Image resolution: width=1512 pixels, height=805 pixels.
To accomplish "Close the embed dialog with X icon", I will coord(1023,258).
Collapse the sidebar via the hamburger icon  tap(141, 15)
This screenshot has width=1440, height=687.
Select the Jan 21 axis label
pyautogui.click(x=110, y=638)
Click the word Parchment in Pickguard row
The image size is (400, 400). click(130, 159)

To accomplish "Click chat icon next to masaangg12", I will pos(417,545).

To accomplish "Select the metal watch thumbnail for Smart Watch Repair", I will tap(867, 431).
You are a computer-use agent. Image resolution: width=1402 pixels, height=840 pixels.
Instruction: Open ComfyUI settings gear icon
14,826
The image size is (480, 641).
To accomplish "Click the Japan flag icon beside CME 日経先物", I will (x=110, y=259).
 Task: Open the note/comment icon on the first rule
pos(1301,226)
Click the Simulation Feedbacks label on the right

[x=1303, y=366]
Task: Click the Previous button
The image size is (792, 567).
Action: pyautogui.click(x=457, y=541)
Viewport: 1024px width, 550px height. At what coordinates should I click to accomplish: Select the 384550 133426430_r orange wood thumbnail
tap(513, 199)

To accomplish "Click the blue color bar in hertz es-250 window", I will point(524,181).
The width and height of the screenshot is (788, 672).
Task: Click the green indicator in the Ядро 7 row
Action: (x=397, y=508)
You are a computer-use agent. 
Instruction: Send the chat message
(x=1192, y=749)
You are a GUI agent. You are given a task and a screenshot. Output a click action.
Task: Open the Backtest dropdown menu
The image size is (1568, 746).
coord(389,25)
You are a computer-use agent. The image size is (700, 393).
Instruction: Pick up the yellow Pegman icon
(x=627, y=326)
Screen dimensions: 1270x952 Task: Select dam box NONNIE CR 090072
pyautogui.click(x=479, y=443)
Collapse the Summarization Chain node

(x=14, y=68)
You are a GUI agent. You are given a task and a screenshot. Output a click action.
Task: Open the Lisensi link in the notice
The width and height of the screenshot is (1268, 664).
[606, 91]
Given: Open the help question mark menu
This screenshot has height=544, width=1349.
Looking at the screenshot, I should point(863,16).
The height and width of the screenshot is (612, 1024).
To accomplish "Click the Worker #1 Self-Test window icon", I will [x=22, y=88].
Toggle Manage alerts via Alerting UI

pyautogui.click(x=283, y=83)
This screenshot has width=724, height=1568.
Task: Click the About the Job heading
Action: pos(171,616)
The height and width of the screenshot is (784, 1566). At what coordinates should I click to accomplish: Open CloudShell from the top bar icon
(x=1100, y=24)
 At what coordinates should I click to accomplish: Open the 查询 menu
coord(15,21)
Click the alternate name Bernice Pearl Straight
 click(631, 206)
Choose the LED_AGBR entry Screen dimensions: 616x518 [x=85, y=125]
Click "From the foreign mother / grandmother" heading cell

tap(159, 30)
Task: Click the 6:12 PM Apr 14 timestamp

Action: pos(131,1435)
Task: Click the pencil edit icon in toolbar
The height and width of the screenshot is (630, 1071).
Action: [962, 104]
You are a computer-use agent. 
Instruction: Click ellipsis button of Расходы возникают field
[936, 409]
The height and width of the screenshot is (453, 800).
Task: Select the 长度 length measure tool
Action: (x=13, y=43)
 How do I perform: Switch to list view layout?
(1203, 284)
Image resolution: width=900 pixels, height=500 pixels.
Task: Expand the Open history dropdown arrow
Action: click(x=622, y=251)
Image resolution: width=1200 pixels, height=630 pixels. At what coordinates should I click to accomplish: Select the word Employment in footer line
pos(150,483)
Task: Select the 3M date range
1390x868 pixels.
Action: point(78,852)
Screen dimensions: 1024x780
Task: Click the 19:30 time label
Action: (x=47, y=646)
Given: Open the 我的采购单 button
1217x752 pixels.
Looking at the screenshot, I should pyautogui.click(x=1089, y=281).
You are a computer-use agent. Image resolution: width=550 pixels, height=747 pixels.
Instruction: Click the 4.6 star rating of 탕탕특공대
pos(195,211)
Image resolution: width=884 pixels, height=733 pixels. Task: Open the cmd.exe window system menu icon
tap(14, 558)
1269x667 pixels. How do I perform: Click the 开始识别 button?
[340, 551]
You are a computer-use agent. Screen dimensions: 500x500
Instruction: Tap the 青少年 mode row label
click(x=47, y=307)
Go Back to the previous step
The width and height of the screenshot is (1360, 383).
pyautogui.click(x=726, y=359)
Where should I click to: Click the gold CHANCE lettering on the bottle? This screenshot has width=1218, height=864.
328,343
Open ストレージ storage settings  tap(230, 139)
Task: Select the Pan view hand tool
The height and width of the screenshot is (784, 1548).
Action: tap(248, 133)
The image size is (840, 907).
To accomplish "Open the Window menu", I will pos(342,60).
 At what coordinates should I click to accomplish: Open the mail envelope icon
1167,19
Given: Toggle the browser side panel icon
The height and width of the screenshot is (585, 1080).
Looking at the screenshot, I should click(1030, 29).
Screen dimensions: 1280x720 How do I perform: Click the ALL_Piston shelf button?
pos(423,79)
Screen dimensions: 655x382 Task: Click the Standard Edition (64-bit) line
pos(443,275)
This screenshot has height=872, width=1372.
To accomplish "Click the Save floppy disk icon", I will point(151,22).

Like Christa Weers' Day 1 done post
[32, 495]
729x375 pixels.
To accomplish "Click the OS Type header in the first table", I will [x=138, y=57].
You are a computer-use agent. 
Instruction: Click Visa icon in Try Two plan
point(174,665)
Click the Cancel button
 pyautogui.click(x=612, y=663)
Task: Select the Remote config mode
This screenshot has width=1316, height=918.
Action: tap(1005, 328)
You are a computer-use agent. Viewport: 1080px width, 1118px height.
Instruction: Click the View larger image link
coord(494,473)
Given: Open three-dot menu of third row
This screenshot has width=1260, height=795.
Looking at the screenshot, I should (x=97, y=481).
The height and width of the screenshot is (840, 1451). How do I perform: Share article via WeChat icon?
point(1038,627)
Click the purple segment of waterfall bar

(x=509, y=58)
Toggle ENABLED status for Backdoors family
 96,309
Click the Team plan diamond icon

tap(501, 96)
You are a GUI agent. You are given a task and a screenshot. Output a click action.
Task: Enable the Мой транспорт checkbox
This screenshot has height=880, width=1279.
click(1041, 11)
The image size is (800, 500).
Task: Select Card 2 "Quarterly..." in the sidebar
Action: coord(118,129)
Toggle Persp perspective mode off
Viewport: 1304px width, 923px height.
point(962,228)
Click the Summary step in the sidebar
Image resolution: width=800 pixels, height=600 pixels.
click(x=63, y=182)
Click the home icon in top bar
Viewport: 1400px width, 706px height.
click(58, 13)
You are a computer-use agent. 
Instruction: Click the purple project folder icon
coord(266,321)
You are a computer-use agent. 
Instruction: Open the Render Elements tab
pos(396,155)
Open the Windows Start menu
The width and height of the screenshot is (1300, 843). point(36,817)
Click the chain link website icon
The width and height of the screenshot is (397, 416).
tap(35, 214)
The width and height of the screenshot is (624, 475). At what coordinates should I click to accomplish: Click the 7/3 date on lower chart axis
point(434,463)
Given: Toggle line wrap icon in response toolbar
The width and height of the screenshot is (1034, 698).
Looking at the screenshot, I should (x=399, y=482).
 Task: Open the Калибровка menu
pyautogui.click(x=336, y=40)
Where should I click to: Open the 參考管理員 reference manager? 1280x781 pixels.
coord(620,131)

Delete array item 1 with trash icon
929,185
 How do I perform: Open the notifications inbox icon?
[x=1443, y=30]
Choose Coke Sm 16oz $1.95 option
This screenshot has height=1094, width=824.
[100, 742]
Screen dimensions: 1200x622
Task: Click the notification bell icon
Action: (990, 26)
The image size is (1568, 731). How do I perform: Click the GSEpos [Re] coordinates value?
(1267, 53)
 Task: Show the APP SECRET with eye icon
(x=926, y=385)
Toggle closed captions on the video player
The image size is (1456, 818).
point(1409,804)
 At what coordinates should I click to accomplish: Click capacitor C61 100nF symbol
§
* _Задание для выполнения_
Перепишите в виде таблицы Markdown строки материала начиная со строки, содержащей «Choose Coke Sm 16oz $1.95 option», и до конца материала включительно, пропустив пустые строки. Назовите столбцы «№» и «Строка»: в первом укажите порядковый номер, во втором поместите саму строку.

* _Итоговый результат_
| № | Строка |
|---|---|
| 1 | Choose Coke Sm 16oz $1.95 option |
| 2 | This screenshot has height=1094, width=824. |
| 3 | [100, 742] |
| 4 | Screen dimensions: 1200x622 |
| 5 | Task: Click the notification bell icon |
| 6 | Action: (990, 26) |
| 7 | The image size is (1568, 731). How do I perform: Click the GSEpos [Re] coordinates value? |
| 8 | (1267, 53) |
| 9 |  Task: Show the APP SECRET with eye icon |
| 10 | (x=926, y=385) |
| 11 | Toggle closed captions on the video player |
| 12 | The image size is (1456, 818). |
| 13 | point(1409,804) |
| 14 |  At what coordinates should I click to accomplish: Click capacitor C61 100nF symbol |